Copy the entries from the line with "Click the Expedia logo icon" through the end of the entries, swapping "Viewport" for "Display" and changing nothing else. Leave the pictures out of your copy.

Begin

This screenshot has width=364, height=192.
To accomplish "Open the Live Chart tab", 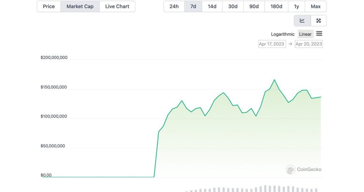I will pos(117,6).
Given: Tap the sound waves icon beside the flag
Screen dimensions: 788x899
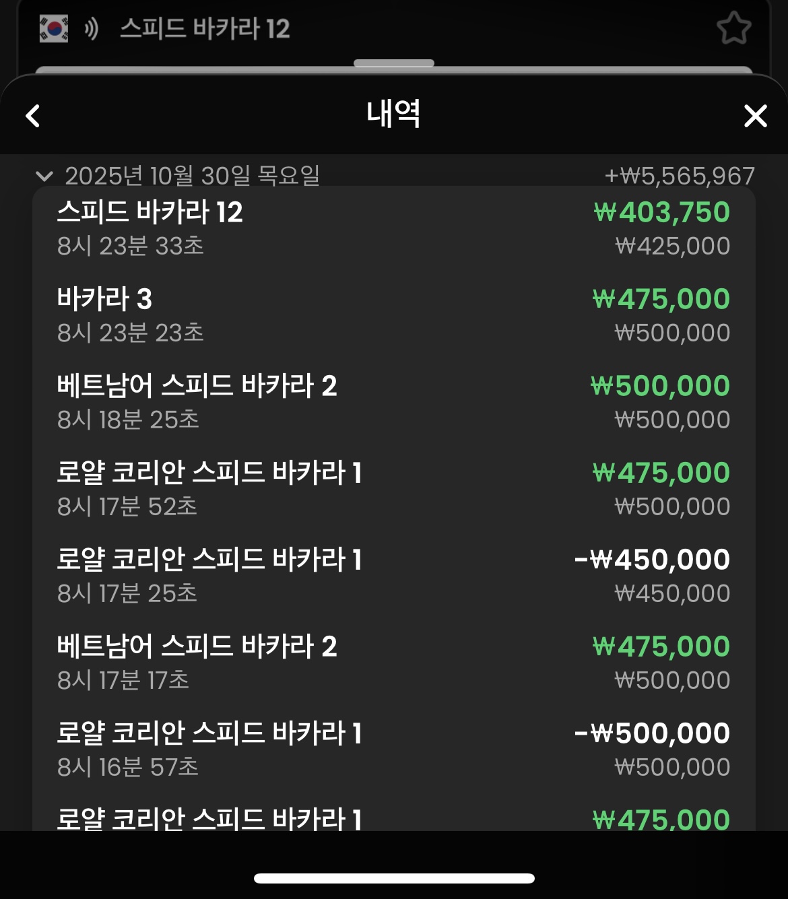Looking at the screenshot, I should tap(91, 29).
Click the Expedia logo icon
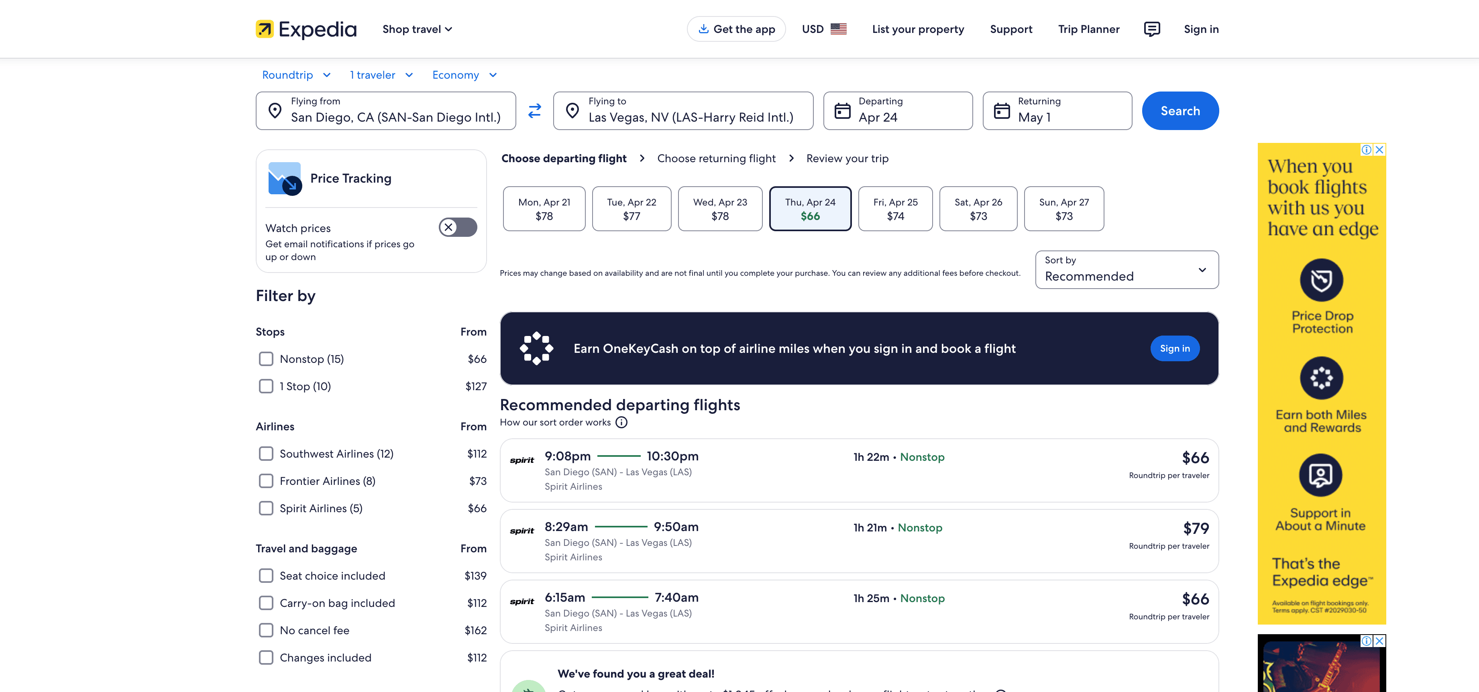Screen dimensions: 1479x692 pyautogui.click(x=265, y=29)
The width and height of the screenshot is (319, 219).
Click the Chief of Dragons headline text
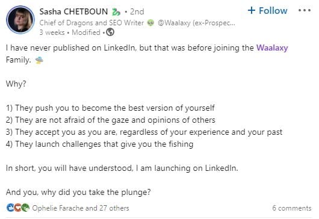tap(91, 23)
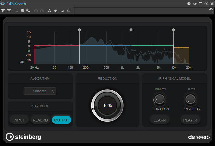This screenshot has width=215, height=146.
Task: Click the Undo arrow in toolbar
Action: [x=36, y=11]
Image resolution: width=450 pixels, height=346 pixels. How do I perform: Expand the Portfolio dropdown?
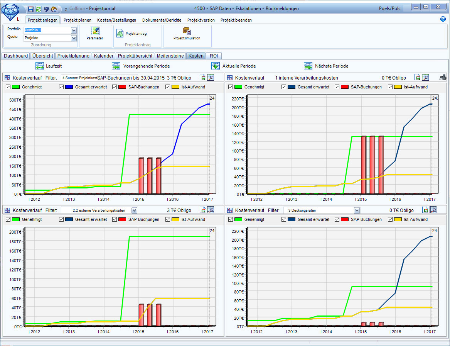pyautogui.click(x=74, y=30)
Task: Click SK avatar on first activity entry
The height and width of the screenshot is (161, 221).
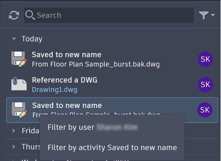Action: click(x=205, y=59)
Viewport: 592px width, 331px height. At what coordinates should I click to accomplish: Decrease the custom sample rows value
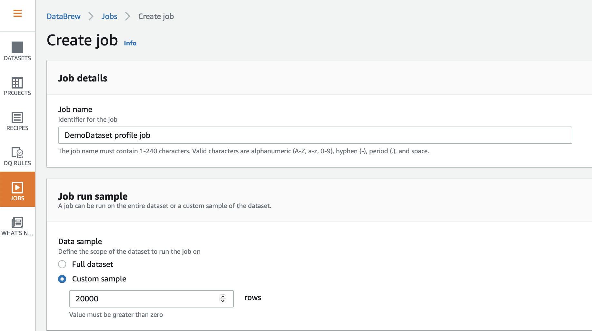click(223, 301)
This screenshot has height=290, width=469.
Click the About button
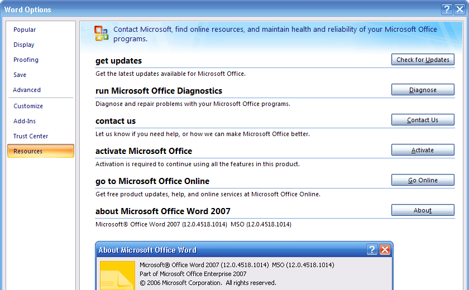pyautogui.click(x=423, y=210)
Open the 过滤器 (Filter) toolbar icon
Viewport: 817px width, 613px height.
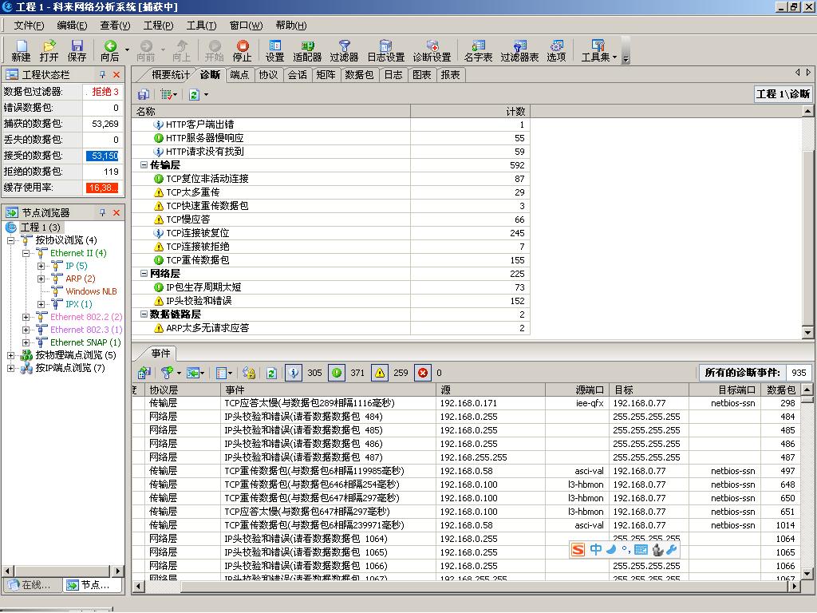coord(344,50)
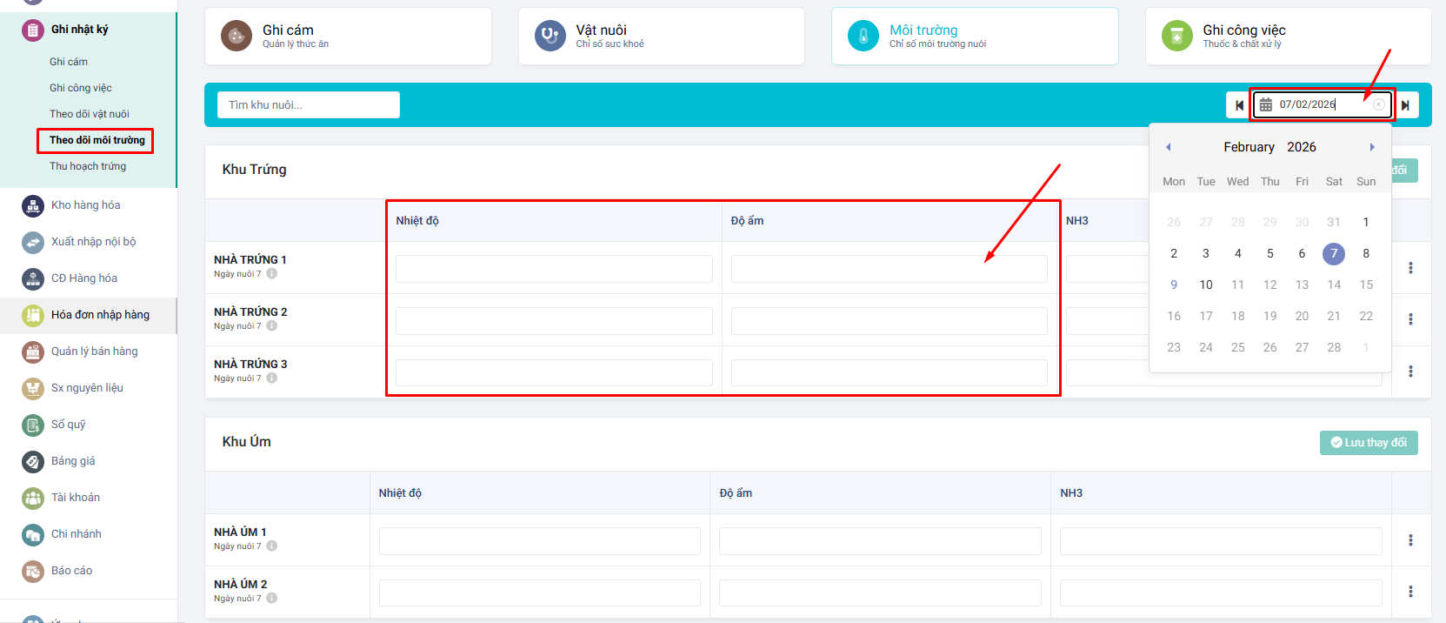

End

## Written solution
Click the Expedia logo icon
Screen dimensions: 1479x692 pyautogui.click(x=265, y=29)
The width and height of the screenshot is (319, 219).
Click the Chief of Dragons headline text
tap(91, 23)
This screenshot has width=215, height=146.
Task: Click the Undo arrow in toolbar
Action: [x=36, y=11]
Image resolution: width=450 pixels, height=346 pixels. How do I perform: Expand the Portfolio dropdown?
pyautogui.click(x=74, y=30)
Task: Click SK avatar on first activity entry
The height and width of the screenshot is (161, 221).
Action: click(x=205, y=59)
Display: 592px width, 331px height. At what coordinates should I click to accomplish: Decrease the custom sample rows value
click(223, 301)
This screenshot has height=290, width=469.
Click the About button
pyautogui.click(x=423, y=210)
Open the 过滤器 (Filter) toolbar icon
Display: 817px width, 613px height.
coord(344,50)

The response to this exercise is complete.